Manitoba Keewantinowi Okimakanak (MKO) partnered with Vale and IndSpire (formerly the National Aboriginal Achievement Foundation) to host a three-day workshop at the Ma Mow We Tak Friendship Centre March 20-22.
The workshop was aimed at breaking down borders and barriers, in hopes of integrating aboriginal people in to the mining workforce through education on the industry and requirements to become a part of it.
The opening ceremonies got off to a slow start, thanks largely to icy weather keeping a few expected speakers, including MKO Grand Chief David Harper, from being able to get in to Thompson.
Mayor Tim Johnston welcomed those in attendance to a “beautiful spring day in Thompson”, thanking those who made it in safely. Johnston spoke to the importance of the workshop to those in attendance, with regards to the opportunity before them.
“This conference is about building communities without borders and I truly believe there’s never been a better time for you people to do what you’re doing in terms of creating opportunities for northern communities,” said Johnston.
Ryan Land, manager of corporate affairs for Vale’s Manitoba Operations, spoke to the need for a Northern workforce and the gap that has long stood between Vale and Northern communities.
“On one side we have Vale, and there there’s this big gap and on the other side we have our partners, our outlying communities,” said Land, “and we hear our neighbours saying, we want jobs and we’re saying, we’ve got jobs.
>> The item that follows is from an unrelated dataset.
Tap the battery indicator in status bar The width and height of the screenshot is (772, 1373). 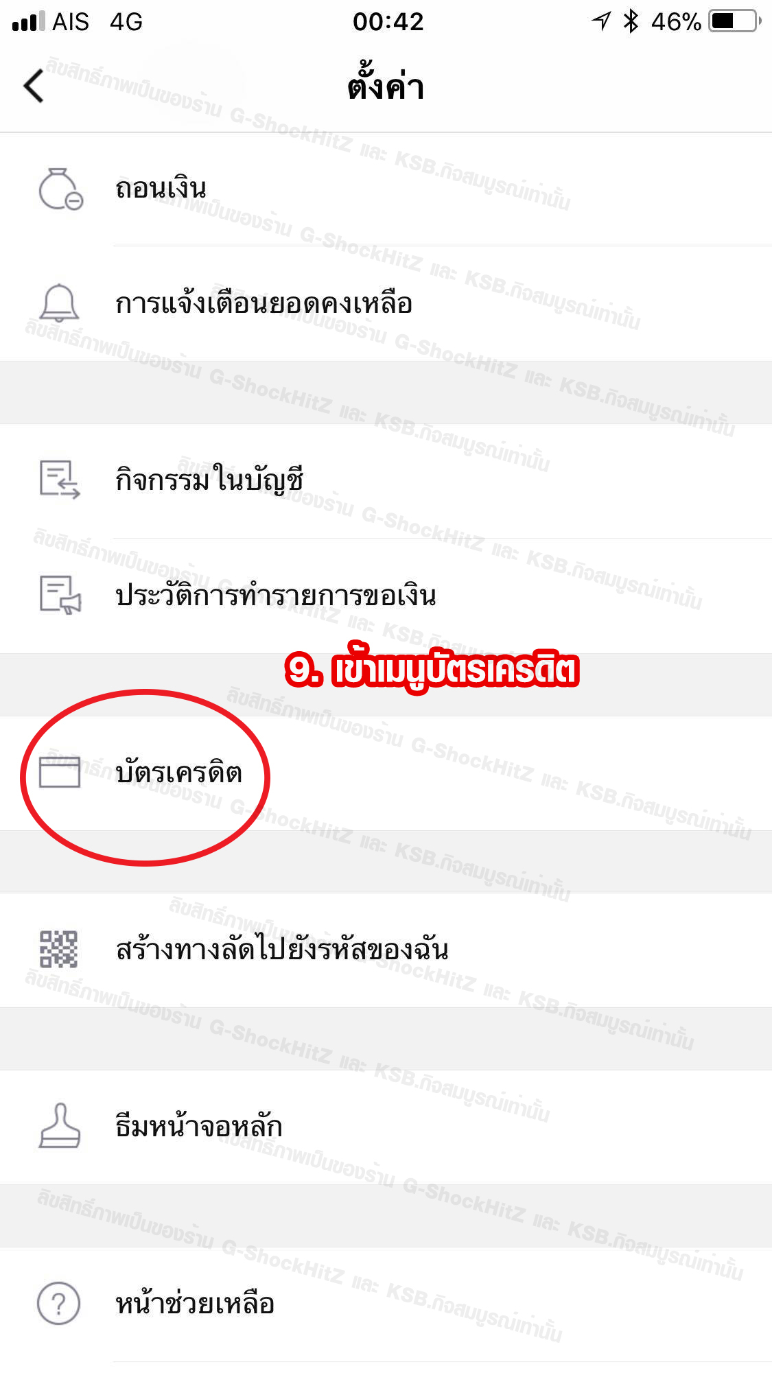click(735, 21)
We’re (Vale) chronically 150 people short, today we’re 150 people short. We also need to hire a transitional workforce of about 350 people.”
Land spoke to the need to build a bridge between that gap and come together and meet in the middle.
“We’re here to listen and take suggestions on how we can walk this path together,” said Land.
The theme for the workshop was careers in mining, with the entire second day dedicated to the topic.
“Training the trainers” is the format employed by IndSpire, and facilitator Cheri Maracle educated those in attendance on careers in the mining industry, so that they may take back their knowledge to educate groups of youth.
“It’s one thing to just hand them a manual and say here go and do it,” said Maracle, “it takes a lot of people a few times to get the hang of it. If they have hands-on experience here and are learning it themselves, then they can take it back to their communities and do exactly what I’m doing today.”
Attendees all received information packages, workbooks and DVDs to take in the exact same class they would be taking back to teach their students.
The workshop was received with enthusiasm and optimism by those in attendance, and was evident by extroverted attitudes and eagerness to participate in group and team- based games.
Leona McIvor was one “student” taking in the workshop and spoke to its importance.
“There are some aboriginal students out there who have engineering degrees and don’t have jobs because they don’t know about the opportunity,” said McIvor, “it’s really about the opportunity, if they have the education they have the right to work in these jobs.”
Cheryl Linklater, another attendee, backed up McIvor’s sentiments by mentioning the importance aboriginal people filling jobs in the mining industry.
“This is where we’re from and where we’ve always lived,” said Linklater, “we’re not going anywhere so we might as well be working here.”
The three-day workshop saw upwards of 30 people attend each day, all of whom will be able to take what they learned and pass it along down to the future workforce in the North.